# Removing Larvae from Honey frames?



## TexasFreedom (Feb 25, 2016)

I had a disaster this weekend. My most aggressive hive (wild caught, africanized) went crazy and killed 10 chickens and were going after anything within 200 ft of their hive. I had done an inspection earlier, but nothing to justify this reaction. I got them settled down, but the following morning they went after me 100' away. So the hard decision was made to destroy this colony (with heavy heart).

I've been freezing each super to kill the bees (1 deep & 4 supers). My problem is that a fair number of the frames are 20-50% larvae. Is there a way to remove large number of larvae from the frames to extract the honey? 

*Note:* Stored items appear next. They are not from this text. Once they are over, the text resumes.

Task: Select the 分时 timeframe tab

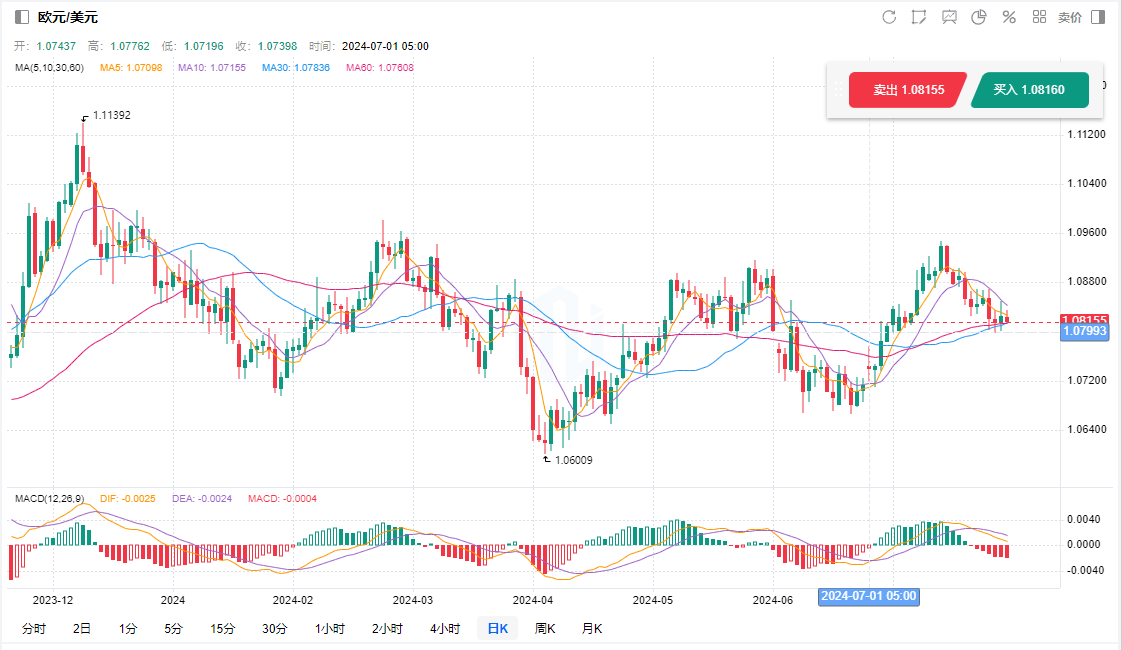Action: 33,629
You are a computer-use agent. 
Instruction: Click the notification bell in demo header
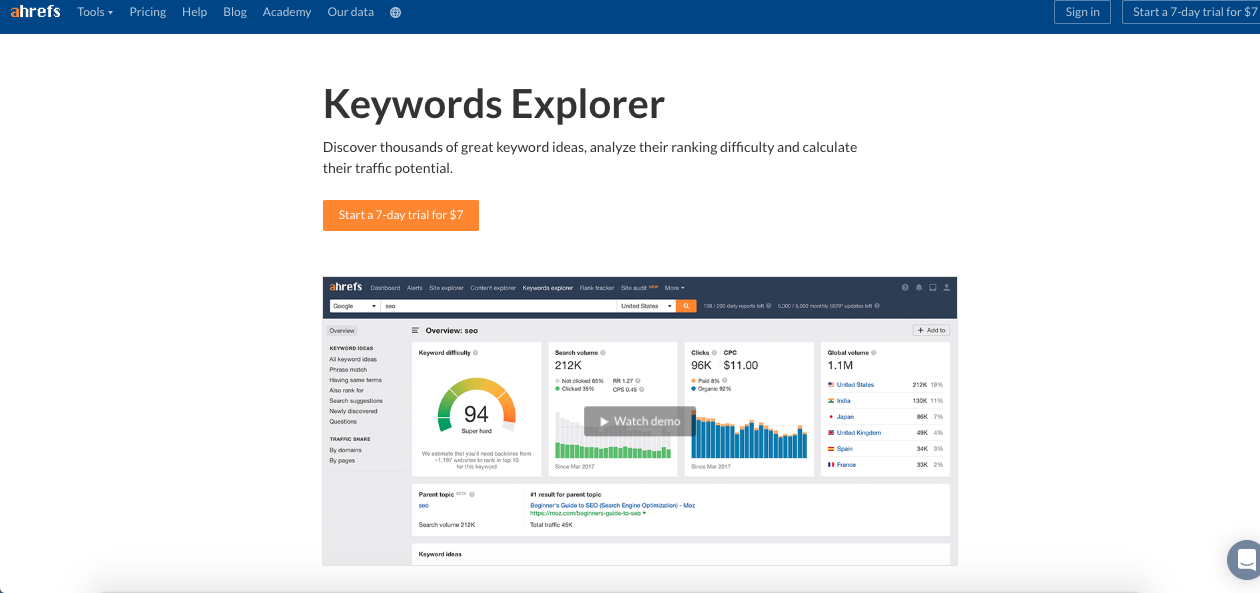click(x=918, y=288)
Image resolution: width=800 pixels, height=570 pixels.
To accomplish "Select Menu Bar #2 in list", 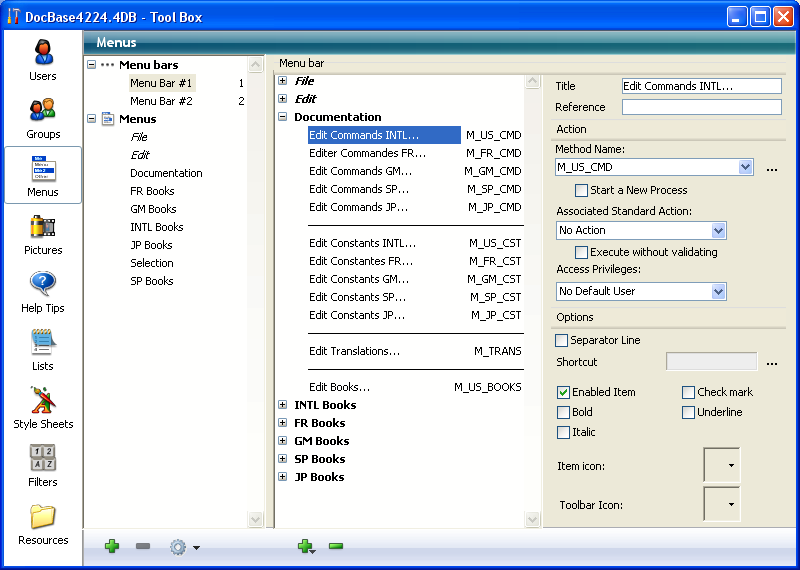I will [161, 101].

I'd rather not just give these frames to my other hives. For some of the 80% larvae frames, I'm ok with doing them. But I've got probably 10-20 frames that are 10-40% larvae, too many for my other hives. No, I didn't have a queen excluder in this hive. I've found that if I pull the larvae while still frozen that they come out fairly easily. But I don't have time for 1000's of larvaes.

Suggestions?


----------



## TNValleyBeeK (Oct 3, 2012)

Wash them out with water hose.


----------



## crofter (May 5, 2011)

I have carefully scratched cappings off surrounding honey while leaving the capped brood cells untouched. Quite a bit of the uncapped larvae extract intact but it filters out no problem. What I dont like to see is decapitated pupae in honey where the frames are simply sliced broad stroke with the hot knife.


----------



## aunt betty (May 4, 2015)

Had someone sneak into my extraction room while we were working. Was quiet as a mouse until a frame with about 4 capped larva was about to get de-capped and the mouse started squeaking up a storm. Have to wonder how much that mouse squeaked to the other beekeepers about that day. I put the frame back on a hive to appease mr mousey but I bet he didn't notice that and is still squeaking about bee larva juice in my honey. I'd rather not admit that these sort of things are even possible but too late...the cat is out of the bag.


----------



## rkereid (Dec 20, 2009)

TNValleyBeeK said:


> Wash them out with water hose.


This works for me too. Use a spray nozzle and only spray the larva. The cappings will spray off once they're wet and then the larva come out easily. Shake out the water and stack them with a fan blowing on them if you want to dry them out before extracting.


----------



## texanbelchers (Aug 4, 2014)

If the honey is going to your other colonies, just set them out for open feeding. The honey will be removed posthaste.


----------